= Chi site =

A Chi site or Chi sequence is a short stretch of DNA in the genome of a bacterium near which homologous recombination is more likely to occur than on average across the genome. Chi sites serve as stimulators of DNA double-strand break repair in bacteria, which can arise from radiation or chemical treatments, or result from replication fork breakage during DNA replication. The sequence of the Chi site is unique to each group of closely related organisms; in E. coli and other enteric bacteria, such as Salmonella, the core sequence is 5'-GCTGGTGG-3' plus important nucleotides about 4 to 7 nucleotides to the 3' side of the core sequence. The existence of Chi sites was originally discovered in the genome of bacteriophage lambda, a virus that infects E. coli, but is now known to occur about 1000 times in the E. coli genome.

The Chi sequence serves as a signal to the RecBCD helicase-nuclease that triggers a major change in the activities of this enzyme. Upon encountering the Chi sequence as it unwinds DNA, RecBCD cuts the DNA a few nucleotides to the 3’ side of Chi, within the important sequences noted above; depending on the reaction conditions, this cut is either a simple nick on the 3'-ended strand or the change of nuclease activity from cutting the 3’-ended strand to cutting the 5’-ended strand. In either case the resulting 3’ single-stranded DNA (ssDNA) is bound by multiple molecules of RecA protein that facilitate "strand invasion," in which one strand of a homologous double-stranded DNA is displaced by the RecA-associated ssDNA. Strand invasion forms a joint DNA molecule called a D-loop. Resolution of the D-loop is thought to occur by replication primed by the 3’ end generated at Chi (in the D-loop). Alternatively, the D-loop may be converted into a Holliday junction by cutting of the D-loop and a second exchange of DNA strands; the Holliday junction can be converted into linear duplex DNA by cutting of the Holliday junction and ligation of the resultant nicks. Either type of resolution can generate recombinant DNA molecules if the two interacting DNAs are genetically different, as well as repair the initially broken DNA.

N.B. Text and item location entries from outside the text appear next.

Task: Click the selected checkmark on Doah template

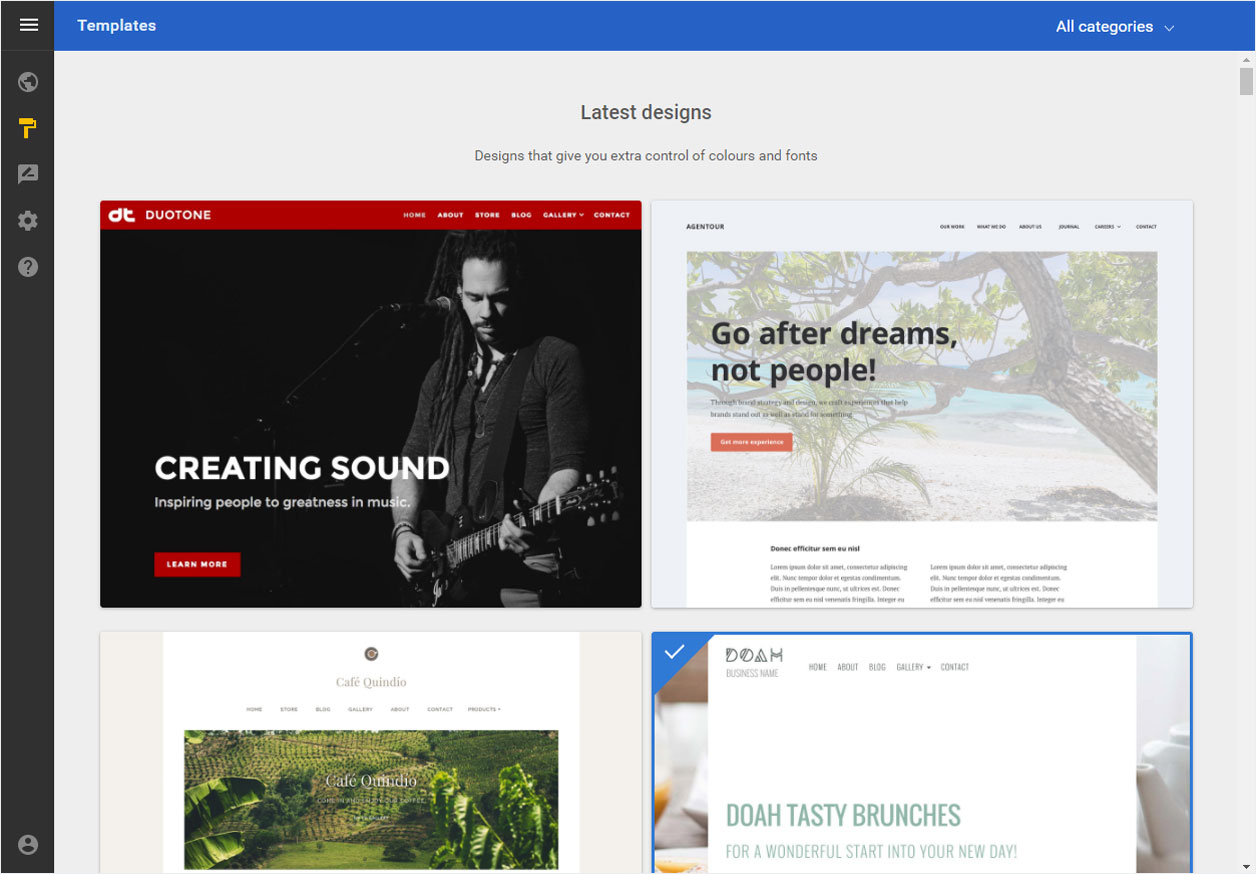Action: 674,652
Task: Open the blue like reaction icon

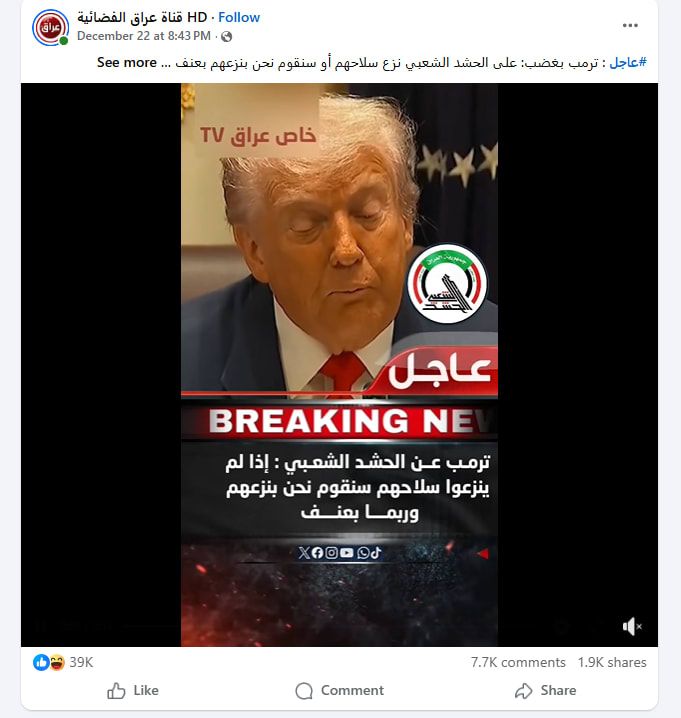Action: pyautogui.click(x=41, y=662)
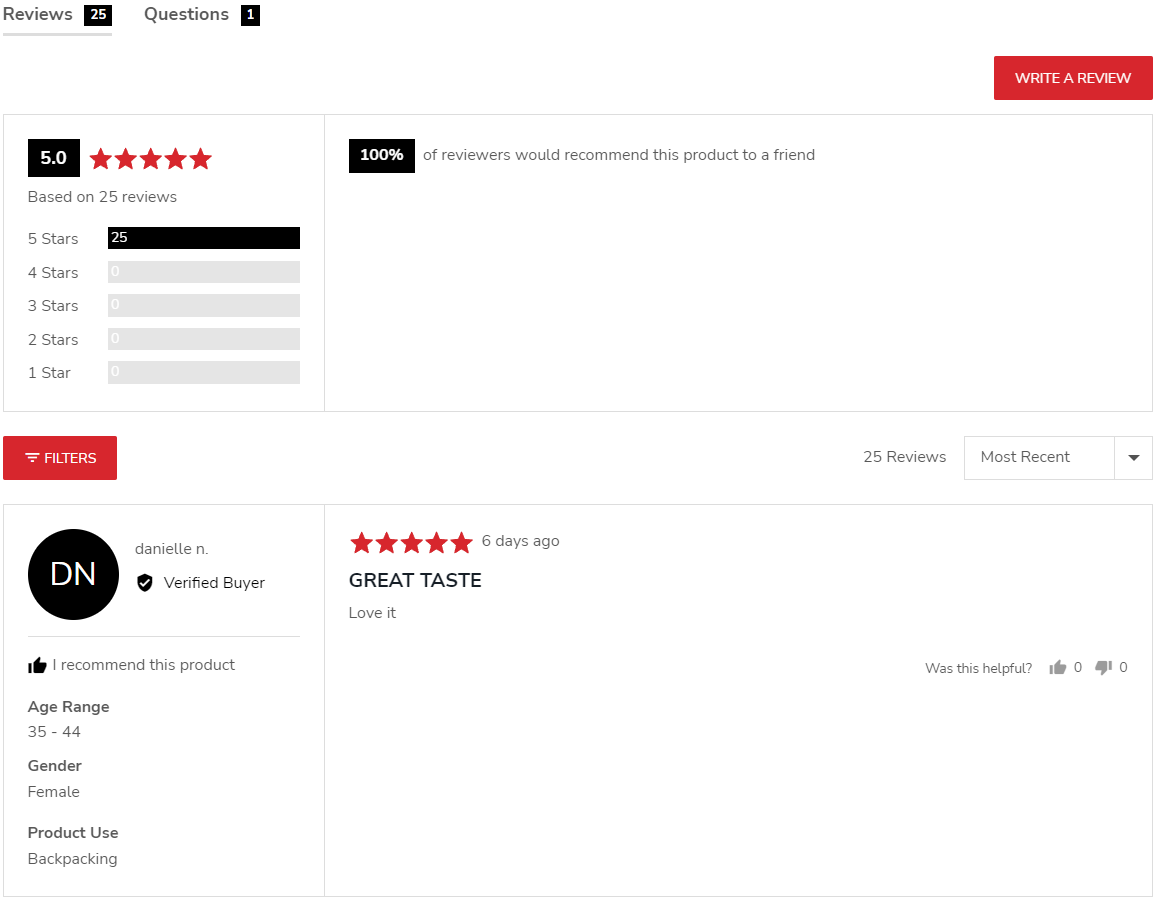This screenshot has height=901, width=1157.
Task: Filter by the 5 Stars bar
Action: [x=203, y=238]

Chi sites are sometimes referred to as "recombination hot spots". The name "Chi" is an abbreviation of crossover hotspot instigator. In reference to E. coli phage lambda, the term is sometimes written as "χ site", using the Greek letter chi; for E. coli and other bacteria the term "Chi" is proper.

==Genomic distribution==
In E. coli K-12 MG1655, Chi sites are non-randomly distributed, with about 98% occurring in coding regions and about 75% oriented in the direction of replication. A comparative analysis of four bacterial genomes found that Chi sequences are frequent, regularly distributed, and overrepresented in each genome examined, but that other distribution features are not conserved across hosts.